Iannetti E, Carpinteri G, Vitale M, Squatrito R, Catalano D, Trovato G M
Istituto di Medicina Interna e Terapia Medica, Università, Catania.
Recenti Prog Med. 2000 Dec;91(12):632-5.
Secondary hyperparathyroidism is a frequent condition of dialysis patients. Endocrine derangements, with disturbance of calcium metabolism are complex, involving bone, heart (left ventricular hypertrophy-dilatation), bone marrow (anemia and erythropoietin resistance), muscle (increase of body fat mass) and insulin resistance. Aim of the study was to assess how these conditions are inter-correlated in the same patients. 45 patients (m 20, f 25; years 61.8 +/- 11.6) in maintenance bicarbonate three-weekly hemodialysis since > 3 years were studied. Cardiac function was assessed by echocardiography (EF%: left ventricular ejection fraction), which showed an inverse correlation both with parathormone (iPTH vs EF%: r = -0.64; p < 0.001) and with erythropoietin (rHu-EPO vs EF%: r = -0.62; p < 0.001). This suggests the possibility of a multi-endocrine resistance in dialysis patients with chronic renal failure, secondary to the degree of malnutrition. Lower lean mass is correlated with hyperparathyroidism (iPTH vs fat mass%: r = 0.37; p < 0.01), with lower left ventricular systolic function (EF% vs fat mass%: r = -0.41; p < 0.005) and with rHu-EPO resistance. Moreover, patients with higher iPTH show a hypercatabolic disposition, assessed as protein catabolic rate (PCR/kg vs iPTH r = 0.54; p < 0.001). This pattern can be a consequence of chronic renal failure, but bio-compatibility of materials can be involved as well.

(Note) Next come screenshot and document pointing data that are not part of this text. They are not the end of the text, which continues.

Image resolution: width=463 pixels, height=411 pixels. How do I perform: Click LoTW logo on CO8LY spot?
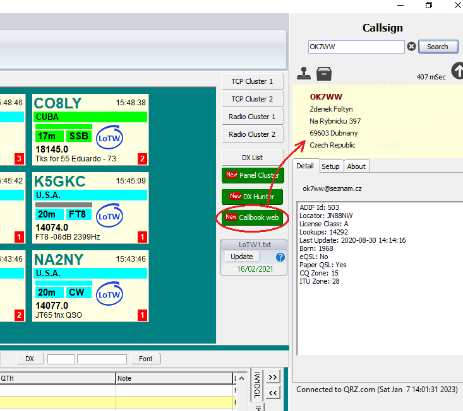[x=109, y=138]
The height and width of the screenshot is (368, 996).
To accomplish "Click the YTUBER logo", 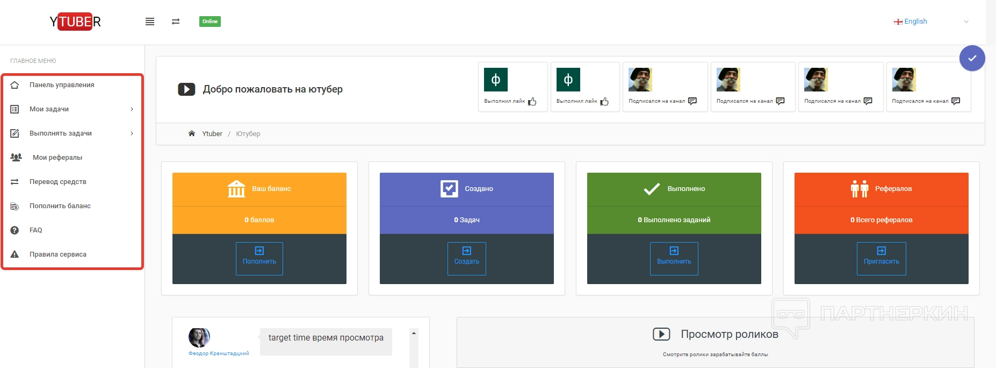I will (x=75, y=22).
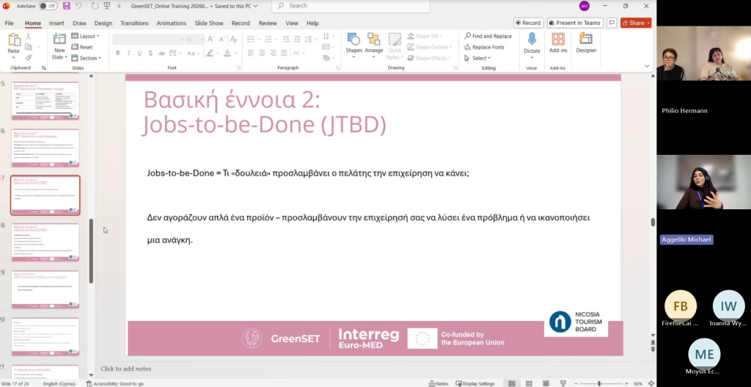Click the zoom slider handle

click(x=599, y=383)
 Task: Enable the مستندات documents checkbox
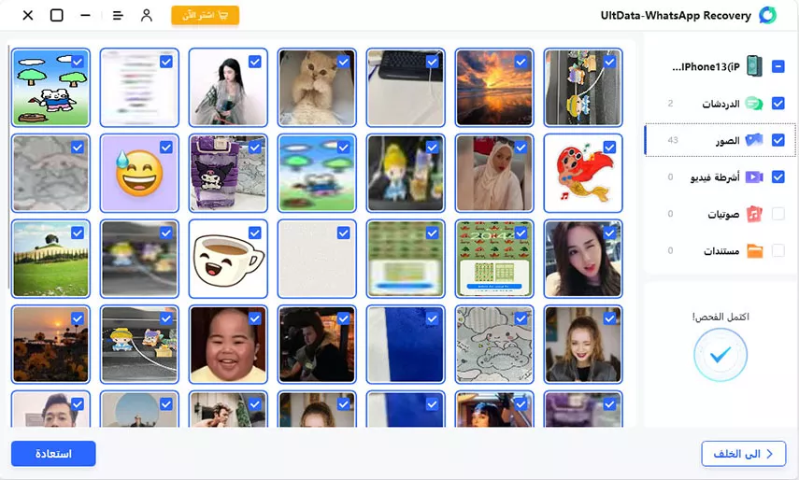(x=778, y=250)
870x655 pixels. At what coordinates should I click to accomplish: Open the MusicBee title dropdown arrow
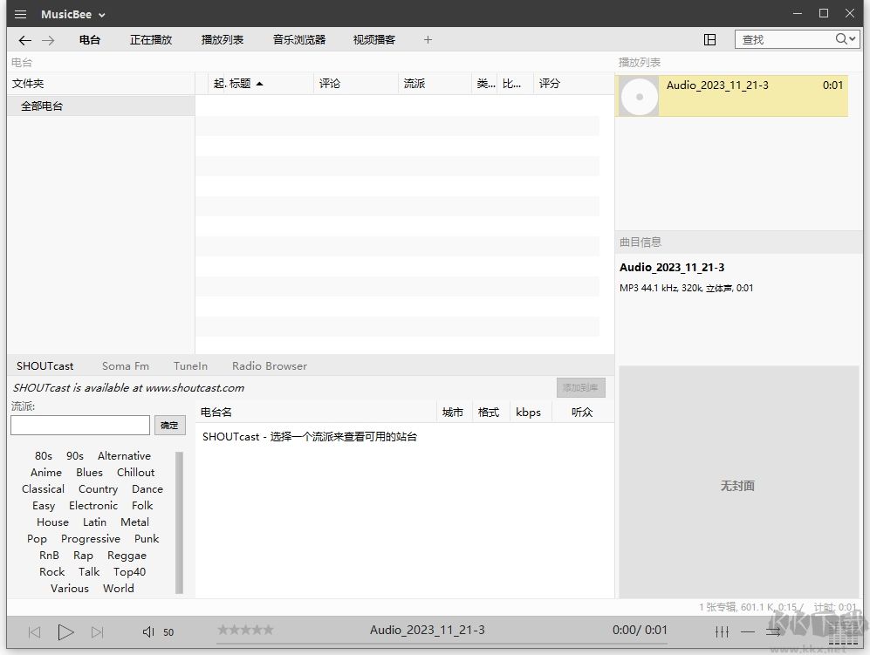click(x=102, y=14)
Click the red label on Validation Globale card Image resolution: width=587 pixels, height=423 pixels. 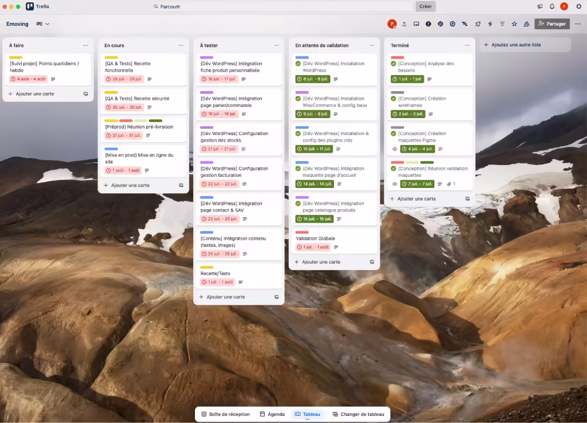[302, 233]
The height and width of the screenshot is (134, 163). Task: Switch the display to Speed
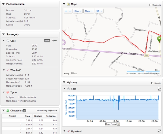(54, 41)
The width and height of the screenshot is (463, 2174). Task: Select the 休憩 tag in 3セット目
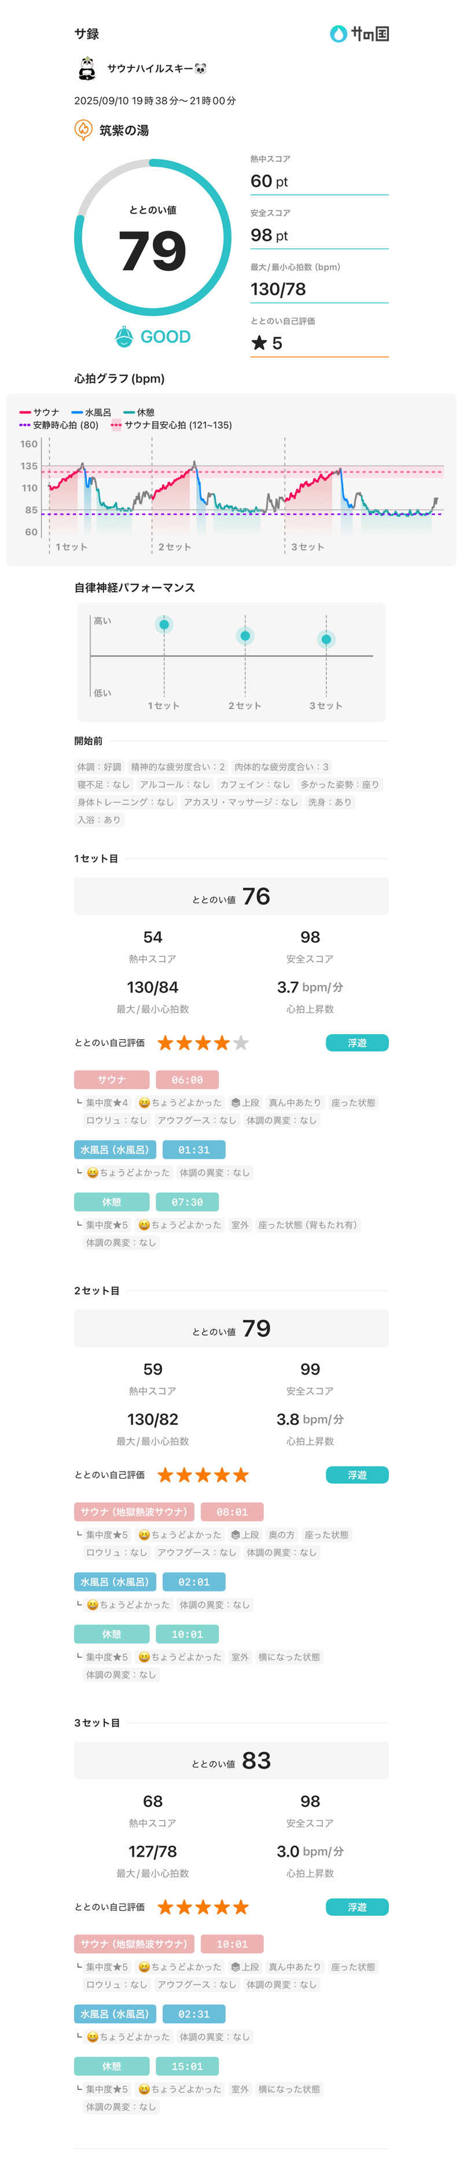[112, 2066]
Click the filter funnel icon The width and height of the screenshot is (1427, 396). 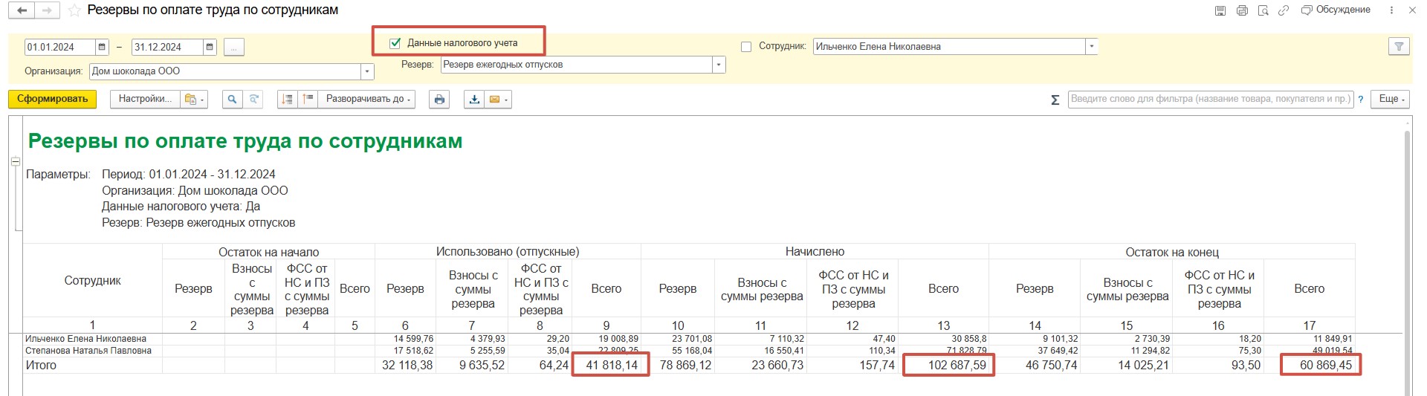[x=1399, y=47]
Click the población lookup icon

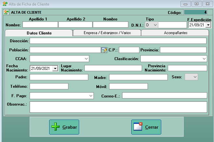[x=104, y=50]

继发性甲状旁腺功能亢进是透析患者的常见病症。内分泌紊乱,伴有钙代谢紊乱,情况复杂,涉及骨骼、心脏(左心室肥厚-扩张)、骨髓(贫血和促红细胞生成素抵抗)、肌肉(体脂增加)和胰岛素抵抗。本研究的目的是评估这些情况在同一患者中是如何相互关联的。对45例(男性20例,女性25例;年龄61.8±11.6岁)接受维持性碳酸氢盐每三周一次血液透析超过3年的患者进行了研究。通过超声心动图评估心脏功能(EF%:左心室射血分数),结果显示其与甲状旁腺激素(iPTH与EF%:r = -0.64;p < 0.001)和促红细胞生成素(rHu-EPO与EF%:r = -0.62;p < 0.001)均呈负相关。这表明慢性肾衰竭透析患者可能存在多内分泌抵抗,其继发于营养不良程度。较低的瘦体重与甲状旁腺功能亢进(iPTH与脂肪量%:r = 0.37;p < 0.01)、较低的左心室收缩功能(EF%与脂肪量%:r = -0.41;p < 0.005)以及rHu-EPO抵抗相关。此外,iPTH较高的患者表现出高分解代谢倾向,以蛋白质分解代谢率评估(PCR/kg与iPTH r = 0.54;p < 0.001)。这种模式可能是慢性肾衰竭的结果,但材料的生物相容性也可能起作用。